Second Spanish trial shows vitamin D slashed Covid ICU admission and death rates


A new study conducted at Hospital del Mar in Barcelona has shown that vitamin D supplementation given to Covid patients cut death rates by over 50% and admission to ICU by 80%.

The findings of the study support those of a smaller pilot trial carried out last summer

For the latest study, researchers randomly assigned calcifediol (a form of vitamin D3) treatment to 551 participants from a group of 930 patients admitted to the hospital with Covid-19 symptoms. 

In their open randomized study conducted during the first European outbreak of the deadly COVID-19 pandemic, the researchers observed that in hospitalized COVID-19 patients, treatment with calcifediol reduced the requirement for critical care by more than 80%. 

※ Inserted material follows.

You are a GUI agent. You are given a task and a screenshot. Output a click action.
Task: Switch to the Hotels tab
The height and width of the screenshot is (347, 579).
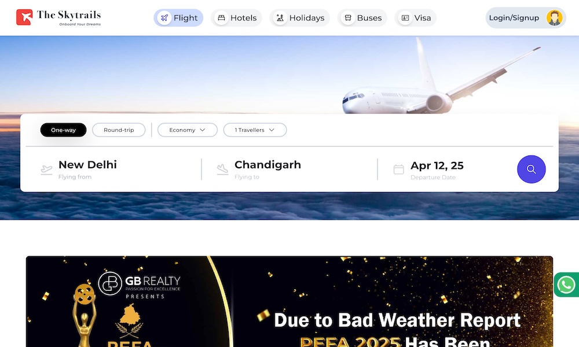236,18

Treatment when started at the time of hospitalisation was also found to reduce mortality by more than 50%. The researchers emphasis the importance of early calcifediol administration (prior to ARDS – acute respiratory distress syndrome development), which they say is critical for mortality reduction, since initiation of calcifediol during ICU admission did not modify patient survival. 

The Spanish team suggests that the most likely mechanism of action is that calcifediol interferes with COVID-19-induced ARDS development. ARDS is the most common indication for admitting a COVID-19 patient into the ICU.

The researchers write: “These findings point to the relevance of an adequate vitamin D status as soon as possible in the setting of SARS-CoV2 infection. This is particularly important as vitamin D deficiency is frequent but easily correctable.”